Looking for some help. it just may be my lack of understanding of how Graylog works and what is needed.
Summary - How do I configure Graylog to read non-syslog type logs? We have home-grown applications running on a Linux system (Redhat 7.4) that produces logs. The format and methodology for creation of these logs were defined in-house along time ago and don’t meet any current format standards. I can’t seem to get Graylog to read/input these logs. I’ve been able to follow the Graylog “tutorial” and get Syslogs to show up but not our application specific logs
Background - I’m running VMs running RHL 7.4. I’m using Graylog 2.4.3, ElasticSearch 5.6.8 and Filebeat 6.2.3. I did not download any of the side-car collectors.
ElasticSearch (5.6.8) is running fine, I can see the “harvester” running in the Filebeat logs. I’ve tried following the same steps for Syslogs to create inputs for our custom logs but selected “Beats”, but nothing shows up, no messages, input stream, etc.
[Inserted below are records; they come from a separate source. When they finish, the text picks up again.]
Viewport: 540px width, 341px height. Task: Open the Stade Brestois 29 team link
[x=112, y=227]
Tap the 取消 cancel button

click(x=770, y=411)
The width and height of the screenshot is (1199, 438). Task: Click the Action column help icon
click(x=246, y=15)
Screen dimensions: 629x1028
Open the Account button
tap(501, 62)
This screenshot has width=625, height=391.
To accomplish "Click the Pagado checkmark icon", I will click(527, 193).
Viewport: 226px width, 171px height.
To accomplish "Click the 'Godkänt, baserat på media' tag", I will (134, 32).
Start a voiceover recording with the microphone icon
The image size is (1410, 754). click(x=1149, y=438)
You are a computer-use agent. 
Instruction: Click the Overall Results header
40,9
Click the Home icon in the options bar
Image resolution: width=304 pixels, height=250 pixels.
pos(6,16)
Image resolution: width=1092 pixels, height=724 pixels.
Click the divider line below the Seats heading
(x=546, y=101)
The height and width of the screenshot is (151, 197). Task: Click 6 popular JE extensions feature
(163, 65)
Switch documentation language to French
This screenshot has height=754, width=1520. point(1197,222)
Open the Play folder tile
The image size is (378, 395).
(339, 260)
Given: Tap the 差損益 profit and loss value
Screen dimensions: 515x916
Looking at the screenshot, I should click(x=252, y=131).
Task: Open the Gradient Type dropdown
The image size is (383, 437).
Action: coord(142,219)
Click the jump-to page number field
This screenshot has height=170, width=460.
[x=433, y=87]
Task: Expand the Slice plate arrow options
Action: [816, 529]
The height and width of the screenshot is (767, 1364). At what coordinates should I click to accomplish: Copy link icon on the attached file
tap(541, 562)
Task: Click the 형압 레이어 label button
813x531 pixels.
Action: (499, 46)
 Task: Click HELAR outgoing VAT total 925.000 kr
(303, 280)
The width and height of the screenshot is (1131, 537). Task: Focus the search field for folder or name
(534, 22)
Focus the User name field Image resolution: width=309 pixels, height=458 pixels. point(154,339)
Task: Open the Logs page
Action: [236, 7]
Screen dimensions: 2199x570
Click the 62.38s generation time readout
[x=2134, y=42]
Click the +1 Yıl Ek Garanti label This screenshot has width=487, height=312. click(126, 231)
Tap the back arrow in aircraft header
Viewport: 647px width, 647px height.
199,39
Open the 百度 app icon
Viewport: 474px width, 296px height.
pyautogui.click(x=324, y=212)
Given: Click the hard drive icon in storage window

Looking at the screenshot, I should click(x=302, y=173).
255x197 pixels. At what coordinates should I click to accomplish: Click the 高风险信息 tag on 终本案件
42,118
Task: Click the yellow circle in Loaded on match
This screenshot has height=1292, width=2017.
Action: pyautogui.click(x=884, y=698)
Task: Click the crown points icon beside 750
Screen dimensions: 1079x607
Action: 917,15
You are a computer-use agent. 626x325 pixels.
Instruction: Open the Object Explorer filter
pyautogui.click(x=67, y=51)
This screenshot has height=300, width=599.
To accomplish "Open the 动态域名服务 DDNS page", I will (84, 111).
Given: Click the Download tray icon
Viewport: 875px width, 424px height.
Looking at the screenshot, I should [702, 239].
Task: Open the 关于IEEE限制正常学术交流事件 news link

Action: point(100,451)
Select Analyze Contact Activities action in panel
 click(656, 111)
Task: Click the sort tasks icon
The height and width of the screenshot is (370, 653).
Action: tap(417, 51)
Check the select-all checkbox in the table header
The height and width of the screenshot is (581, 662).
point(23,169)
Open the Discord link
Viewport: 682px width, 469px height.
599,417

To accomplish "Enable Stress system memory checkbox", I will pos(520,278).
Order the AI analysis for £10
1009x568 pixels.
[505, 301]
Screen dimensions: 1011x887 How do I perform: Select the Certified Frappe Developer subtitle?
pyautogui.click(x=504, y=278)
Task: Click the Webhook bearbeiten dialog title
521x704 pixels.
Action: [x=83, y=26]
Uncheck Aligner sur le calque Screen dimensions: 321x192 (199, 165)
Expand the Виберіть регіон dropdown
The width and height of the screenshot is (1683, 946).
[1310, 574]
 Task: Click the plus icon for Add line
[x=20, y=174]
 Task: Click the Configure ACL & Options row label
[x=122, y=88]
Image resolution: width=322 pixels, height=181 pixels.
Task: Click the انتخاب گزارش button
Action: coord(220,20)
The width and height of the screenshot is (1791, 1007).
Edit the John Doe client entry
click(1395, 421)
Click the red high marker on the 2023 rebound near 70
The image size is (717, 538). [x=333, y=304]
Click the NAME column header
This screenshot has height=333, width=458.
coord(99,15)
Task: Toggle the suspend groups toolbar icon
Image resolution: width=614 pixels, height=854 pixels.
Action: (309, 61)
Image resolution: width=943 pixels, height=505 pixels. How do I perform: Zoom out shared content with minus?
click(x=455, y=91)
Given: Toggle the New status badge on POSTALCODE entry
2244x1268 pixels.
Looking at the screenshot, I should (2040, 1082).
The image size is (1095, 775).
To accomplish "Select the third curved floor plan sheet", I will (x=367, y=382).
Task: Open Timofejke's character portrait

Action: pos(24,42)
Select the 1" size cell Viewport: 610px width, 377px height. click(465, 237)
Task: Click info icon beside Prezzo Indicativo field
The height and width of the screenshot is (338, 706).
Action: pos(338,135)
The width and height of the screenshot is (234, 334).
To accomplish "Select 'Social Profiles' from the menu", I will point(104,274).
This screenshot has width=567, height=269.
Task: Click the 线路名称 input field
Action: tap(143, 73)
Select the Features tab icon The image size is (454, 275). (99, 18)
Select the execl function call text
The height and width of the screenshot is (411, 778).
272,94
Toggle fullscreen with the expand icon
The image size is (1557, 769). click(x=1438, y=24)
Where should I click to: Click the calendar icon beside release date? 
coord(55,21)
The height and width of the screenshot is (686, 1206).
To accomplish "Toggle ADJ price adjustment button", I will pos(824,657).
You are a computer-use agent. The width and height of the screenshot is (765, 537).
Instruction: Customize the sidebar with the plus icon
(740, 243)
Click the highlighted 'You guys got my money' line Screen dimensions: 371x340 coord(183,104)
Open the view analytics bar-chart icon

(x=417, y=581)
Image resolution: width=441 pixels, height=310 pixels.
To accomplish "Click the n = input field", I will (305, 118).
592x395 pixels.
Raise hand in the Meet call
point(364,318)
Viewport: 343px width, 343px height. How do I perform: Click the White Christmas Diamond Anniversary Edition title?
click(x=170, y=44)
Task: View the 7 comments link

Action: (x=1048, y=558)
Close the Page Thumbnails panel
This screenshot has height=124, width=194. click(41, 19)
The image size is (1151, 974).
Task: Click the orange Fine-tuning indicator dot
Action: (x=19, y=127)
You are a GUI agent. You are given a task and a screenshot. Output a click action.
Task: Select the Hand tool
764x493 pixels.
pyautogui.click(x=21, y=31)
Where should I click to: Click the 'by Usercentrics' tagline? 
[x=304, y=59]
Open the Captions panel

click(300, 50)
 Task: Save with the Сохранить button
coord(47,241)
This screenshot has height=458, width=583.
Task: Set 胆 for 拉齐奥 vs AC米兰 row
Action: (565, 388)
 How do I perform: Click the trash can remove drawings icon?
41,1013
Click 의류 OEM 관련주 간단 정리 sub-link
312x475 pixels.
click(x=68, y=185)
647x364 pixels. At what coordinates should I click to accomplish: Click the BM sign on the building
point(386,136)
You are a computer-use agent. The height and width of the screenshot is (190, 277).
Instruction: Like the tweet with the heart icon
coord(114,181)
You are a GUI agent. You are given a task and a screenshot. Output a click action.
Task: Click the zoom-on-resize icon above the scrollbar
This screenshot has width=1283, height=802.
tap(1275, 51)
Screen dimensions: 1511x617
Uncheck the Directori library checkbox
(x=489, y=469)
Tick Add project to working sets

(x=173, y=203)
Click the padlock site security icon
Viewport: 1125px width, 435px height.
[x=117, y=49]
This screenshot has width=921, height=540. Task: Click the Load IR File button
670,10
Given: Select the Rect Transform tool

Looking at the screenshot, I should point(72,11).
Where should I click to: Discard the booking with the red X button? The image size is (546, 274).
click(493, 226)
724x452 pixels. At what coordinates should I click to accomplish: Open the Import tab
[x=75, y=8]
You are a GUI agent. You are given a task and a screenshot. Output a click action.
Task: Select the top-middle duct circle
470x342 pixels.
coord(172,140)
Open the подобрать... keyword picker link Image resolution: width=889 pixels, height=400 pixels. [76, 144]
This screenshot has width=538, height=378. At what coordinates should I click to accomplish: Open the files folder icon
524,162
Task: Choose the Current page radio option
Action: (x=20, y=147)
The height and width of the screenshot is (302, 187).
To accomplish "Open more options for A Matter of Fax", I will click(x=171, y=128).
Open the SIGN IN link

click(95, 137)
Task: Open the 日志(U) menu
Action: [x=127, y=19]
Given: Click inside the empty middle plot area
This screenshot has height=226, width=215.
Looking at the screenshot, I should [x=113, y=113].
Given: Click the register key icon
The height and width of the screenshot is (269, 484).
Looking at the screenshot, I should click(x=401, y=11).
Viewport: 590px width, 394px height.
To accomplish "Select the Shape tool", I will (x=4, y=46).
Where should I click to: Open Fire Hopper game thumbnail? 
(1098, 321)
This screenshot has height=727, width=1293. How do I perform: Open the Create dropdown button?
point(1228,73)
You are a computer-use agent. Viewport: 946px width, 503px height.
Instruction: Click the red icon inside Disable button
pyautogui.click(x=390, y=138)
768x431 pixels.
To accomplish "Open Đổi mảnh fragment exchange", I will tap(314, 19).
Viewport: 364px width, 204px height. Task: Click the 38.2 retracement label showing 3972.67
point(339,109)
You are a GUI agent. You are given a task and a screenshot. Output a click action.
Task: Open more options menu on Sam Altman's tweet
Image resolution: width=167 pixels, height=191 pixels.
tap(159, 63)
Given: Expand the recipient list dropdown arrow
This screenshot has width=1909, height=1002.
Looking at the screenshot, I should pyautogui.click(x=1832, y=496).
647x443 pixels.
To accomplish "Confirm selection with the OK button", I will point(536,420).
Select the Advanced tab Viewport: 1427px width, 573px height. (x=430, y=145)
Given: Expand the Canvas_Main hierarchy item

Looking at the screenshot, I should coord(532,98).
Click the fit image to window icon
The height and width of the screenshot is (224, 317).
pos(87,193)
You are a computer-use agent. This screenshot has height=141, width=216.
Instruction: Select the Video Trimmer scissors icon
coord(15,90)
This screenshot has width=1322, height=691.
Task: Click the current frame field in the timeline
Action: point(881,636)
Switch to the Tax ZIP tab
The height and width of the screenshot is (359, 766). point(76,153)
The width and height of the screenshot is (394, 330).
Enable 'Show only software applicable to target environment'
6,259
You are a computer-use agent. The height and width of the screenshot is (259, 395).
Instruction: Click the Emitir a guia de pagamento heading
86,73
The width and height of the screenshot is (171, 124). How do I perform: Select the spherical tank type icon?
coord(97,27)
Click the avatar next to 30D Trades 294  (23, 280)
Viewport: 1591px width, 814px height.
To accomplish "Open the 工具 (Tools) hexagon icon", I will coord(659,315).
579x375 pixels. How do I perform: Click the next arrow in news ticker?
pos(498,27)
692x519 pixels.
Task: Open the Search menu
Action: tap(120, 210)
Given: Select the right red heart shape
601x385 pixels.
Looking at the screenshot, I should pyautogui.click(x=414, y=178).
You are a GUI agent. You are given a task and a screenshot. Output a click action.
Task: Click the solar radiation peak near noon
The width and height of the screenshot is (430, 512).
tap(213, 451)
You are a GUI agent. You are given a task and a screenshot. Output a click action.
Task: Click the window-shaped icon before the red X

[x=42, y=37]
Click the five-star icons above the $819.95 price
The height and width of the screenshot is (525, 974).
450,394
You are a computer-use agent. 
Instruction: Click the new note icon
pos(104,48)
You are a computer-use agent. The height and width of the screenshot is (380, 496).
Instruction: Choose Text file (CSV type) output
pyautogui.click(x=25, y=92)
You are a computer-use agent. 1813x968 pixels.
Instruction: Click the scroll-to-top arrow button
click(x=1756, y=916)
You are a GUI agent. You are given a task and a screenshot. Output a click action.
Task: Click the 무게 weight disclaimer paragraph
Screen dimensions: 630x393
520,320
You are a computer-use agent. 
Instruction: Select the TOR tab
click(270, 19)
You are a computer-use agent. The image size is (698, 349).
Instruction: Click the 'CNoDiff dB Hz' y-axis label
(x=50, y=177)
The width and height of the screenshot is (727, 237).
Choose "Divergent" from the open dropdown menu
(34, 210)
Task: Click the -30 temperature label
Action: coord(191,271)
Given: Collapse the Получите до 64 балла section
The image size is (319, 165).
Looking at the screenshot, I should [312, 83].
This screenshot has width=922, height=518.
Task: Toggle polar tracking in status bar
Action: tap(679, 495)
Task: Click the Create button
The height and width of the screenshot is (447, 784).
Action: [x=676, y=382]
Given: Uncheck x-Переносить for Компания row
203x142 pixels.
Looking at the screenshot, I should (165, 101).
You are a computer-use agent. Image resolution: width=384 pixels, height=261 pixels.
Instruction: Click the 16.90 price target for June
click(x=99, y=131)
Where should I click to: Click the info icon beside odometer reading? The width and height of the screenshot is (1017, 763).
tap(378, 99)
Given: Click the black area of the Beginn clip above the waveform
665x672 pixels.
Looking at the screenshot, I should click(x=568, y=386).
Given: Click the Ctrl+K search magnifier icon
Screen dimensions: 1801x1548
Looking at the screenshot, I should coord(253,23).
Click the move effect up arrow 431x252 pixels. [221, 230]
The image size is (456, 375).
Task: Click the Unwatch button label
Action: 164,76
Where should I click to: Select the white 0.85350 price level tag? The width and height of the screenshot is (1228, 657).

Is this an issue because I’m using Filebeat Version 6 and Graylog is not compatible with Filebeat version 6.x (same incompatibility with ElasticSearch 6) Do I need to install a previous version of Filebeat?
Or do I need to I need a side-car collector for custom logs? Please let me know if I’ve not provided enough/adequate information
Well, with what you’ve said to go off of, it’s hard to tell where this is failing. It sounds, from what you’ve said, like the logs aren’t being shipped at all. If that’s the case, and the logs aren’t being handled by a syslog daemon (syslog, rsyslog, syslog-n, etc.) that can forward the logs to the GL Input, then you need some form of syslog service to get them into GL. The collector-sidecar is just for managing the configuration of your 3rd party (often Windows-based) log collectors.
If the logs are already being logged with any of the above syslog services, they can be set up to ship the logs to a remote point. You will want to use the Raw/Plaintext Input type, and set up some Extractors to populate fields with useful data from the logs.
However, once you’ve got them shipping in, I feel like your job is just beginning. In my experience, custom log formats tend to be annoying to deal with. Often they will write multi-line log messages as individual log entries, leading to big problems with readability, since most of the time these lines all get written in the same second, and sent as individual log entries. So often times the lines will be completely out of order, with no way to automatically organize them. If it sends stack traces in this fashion, things will be tricky for you.
Another way to get this working, if the app doesn’t use any normal syslog service, would be to get them to add a GELF log output to the app code directly, and have it send them directly to a GELF Input on the GL box.
Thank you for your responses! It does answer my question. Sounds like the side-car collector isn’t going to help me. BUT you did give me some options I can present and/or try! Thanks!
as already written by @Grakkal you need a log shipper for your logfiles.
Filebeat is fine for that and can be configured manual to collect the logfile and ship it to Graylog. On Graylog you define a beat input and in the filebeat configuration you use a logstash output.
You might need to configure filebeat for you logfile (if multiline), but that should be straight forward.
After your logfile is ingested to Graylog you might want to extract the information you really need and normalize the data. This way you would be able to work with that data in the best way. But that normalization is a local and uniq to your environment.
Thanks I’ll give that a shot.
I’ve configured an “Input” as “Beat” and have filebeat running.
When you say “in the filebeat configuration you use a logstash output” are you referring to the filebeat.yml file where you specify the “output”? I currently have that set to “elasticsearch” and the “hosts” entry is set to the elasticsearch host and port 9200. Should that be set to my Graylog host and port 5044?